◆ Exercise data ◆
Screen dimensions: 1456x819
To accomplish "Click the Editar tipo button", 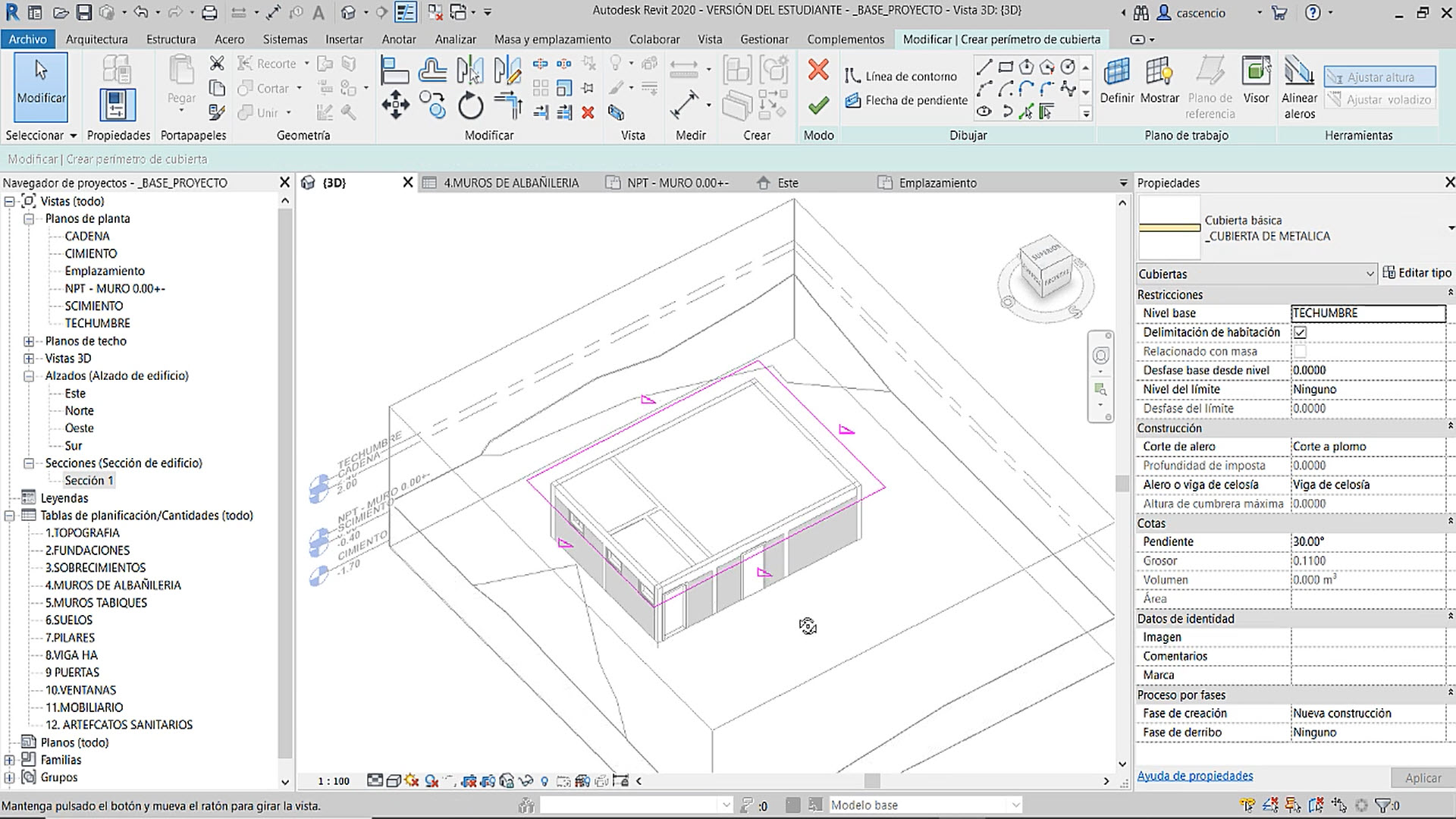I will (1417, 273).
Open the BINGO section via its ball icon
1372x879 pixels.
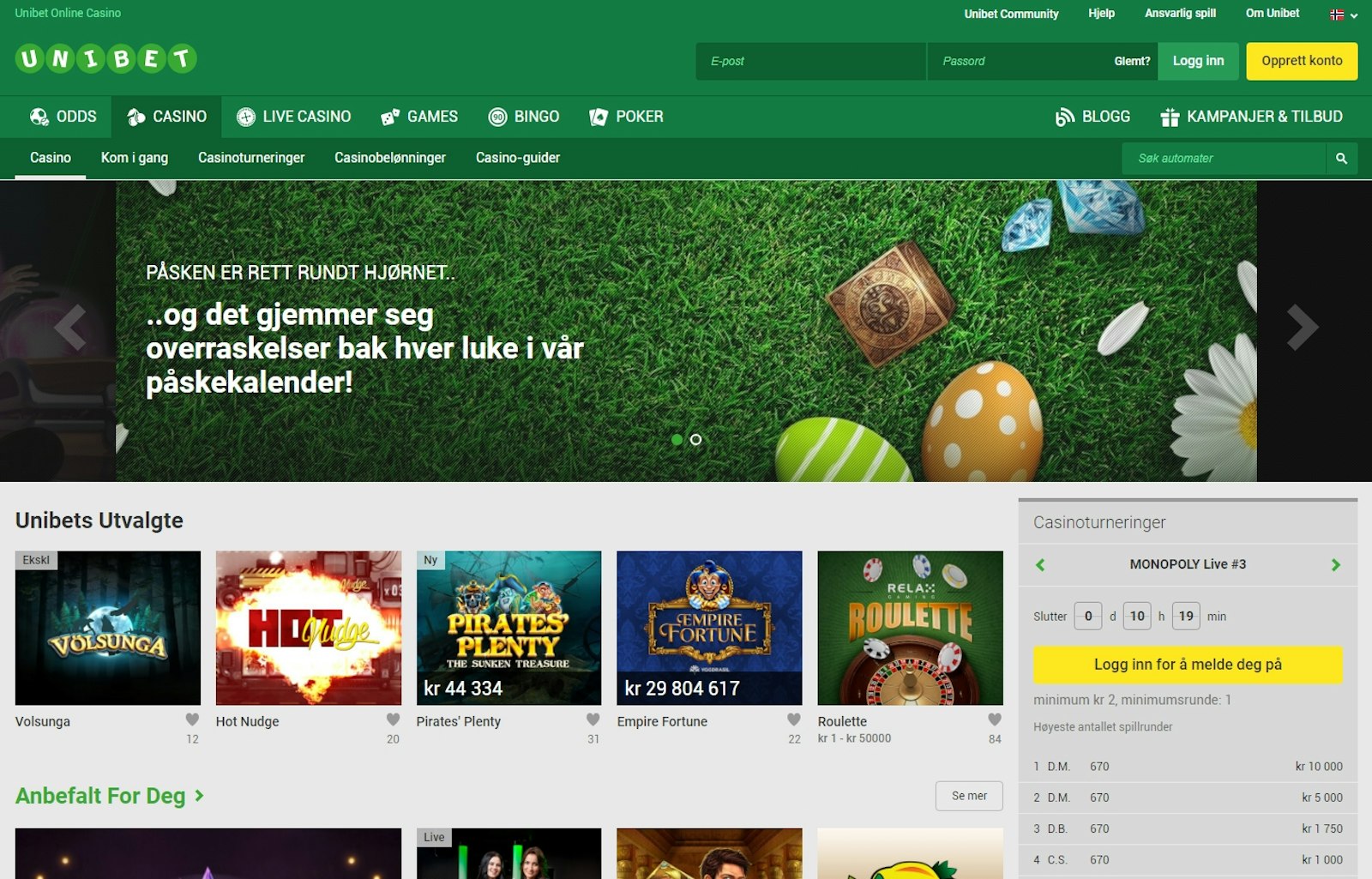[x=497, y=117]
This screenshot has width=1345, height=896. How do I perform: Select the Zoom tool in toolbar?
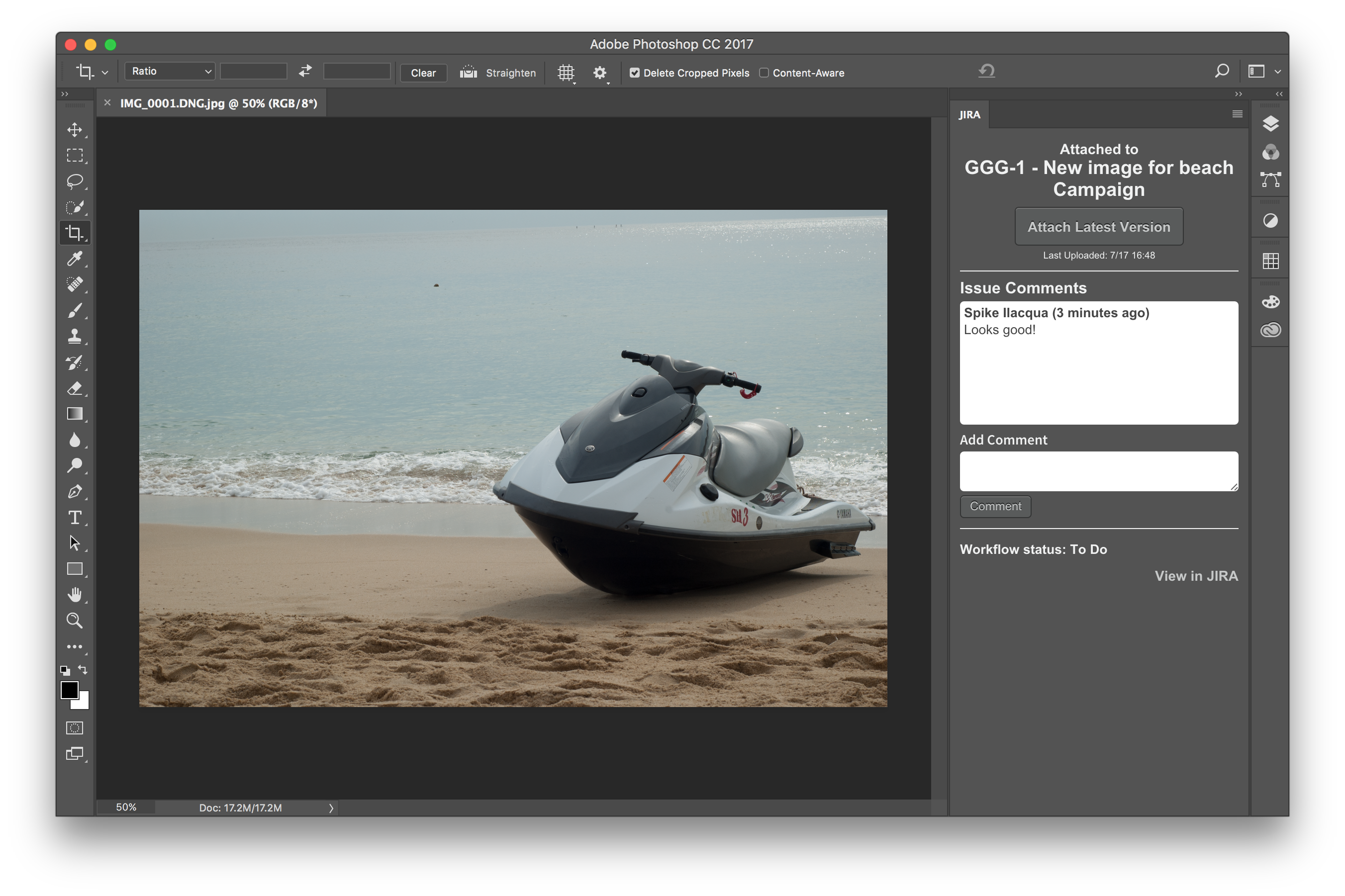click(x=74, y=621)
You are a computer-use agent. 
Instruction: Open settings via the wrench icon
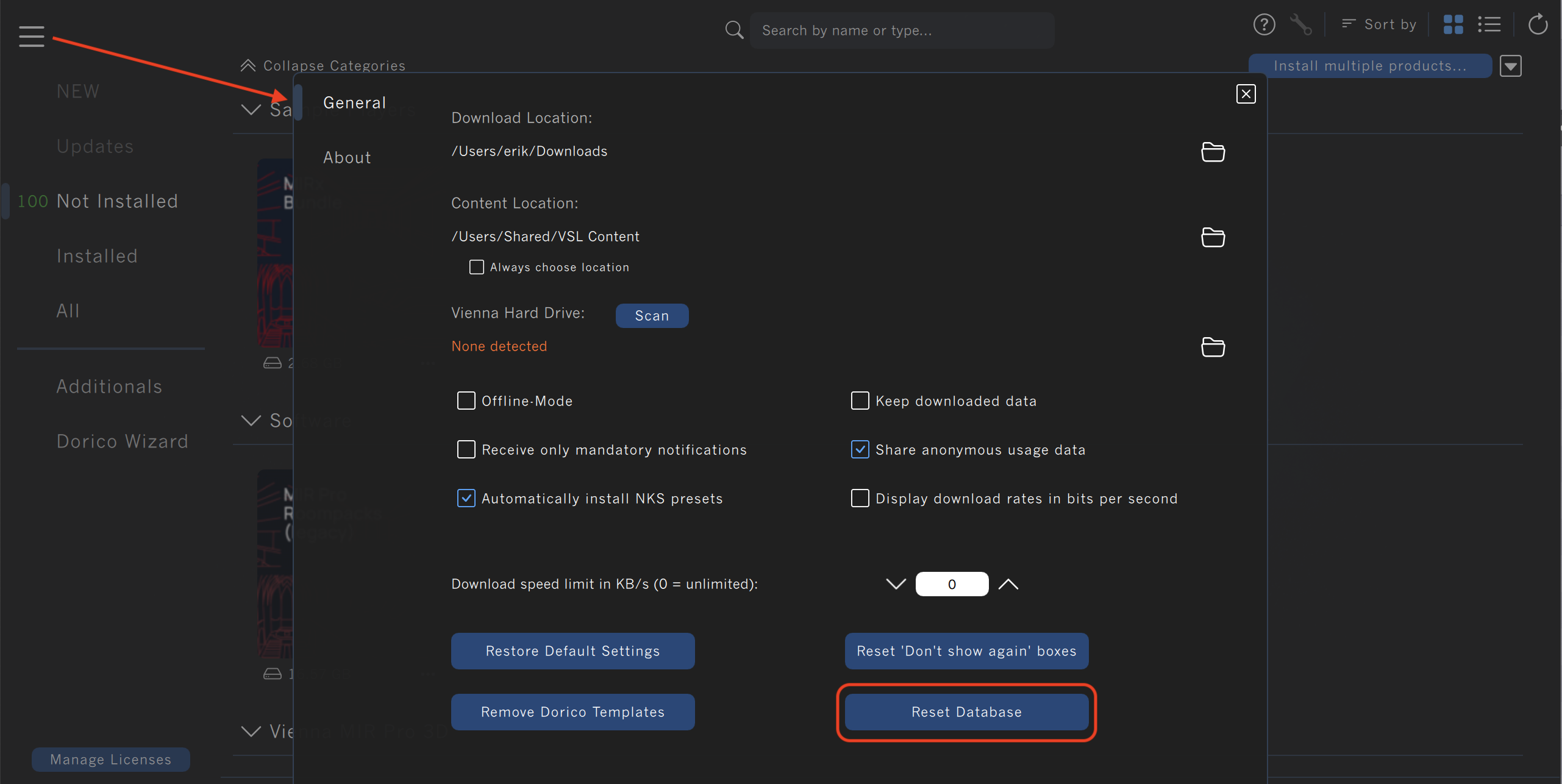(1300, 25)
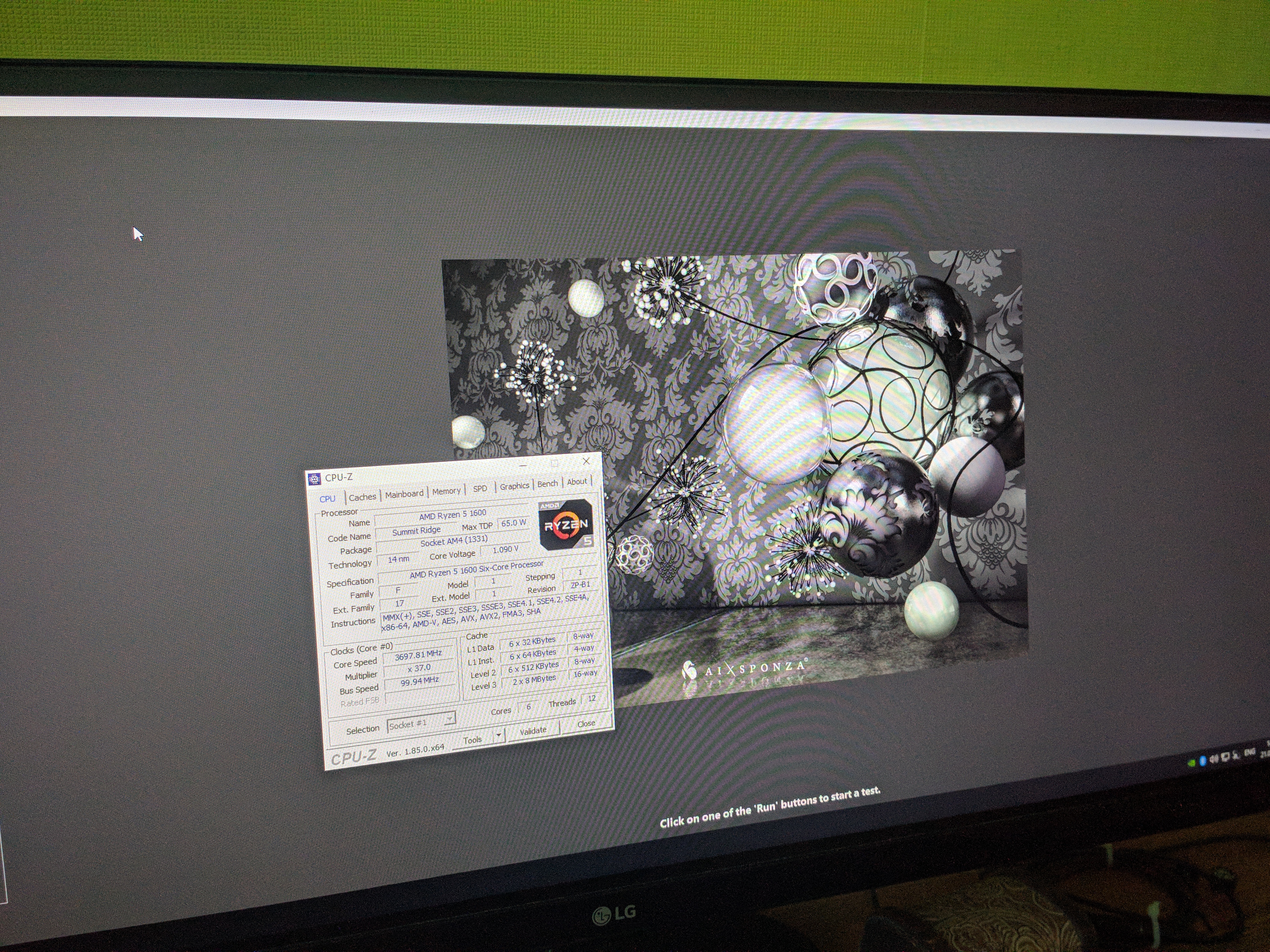Click the Tools button
Image resolution: width=1270 pixels, height=952 pixels.
472,740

◆ The problem ◆
The answer must be an exact copy of the lines from the one that holds "You are a computer-use agent." through the end of the data, both included, with no pictures.

◆ Response area ◆
You are a computer-use agent. 
Instruction: Open settings via the wrench icon
(1300, 25)
Click the Tools button
Image resolution: width=1270 pixels, height=952 pixels.
472,740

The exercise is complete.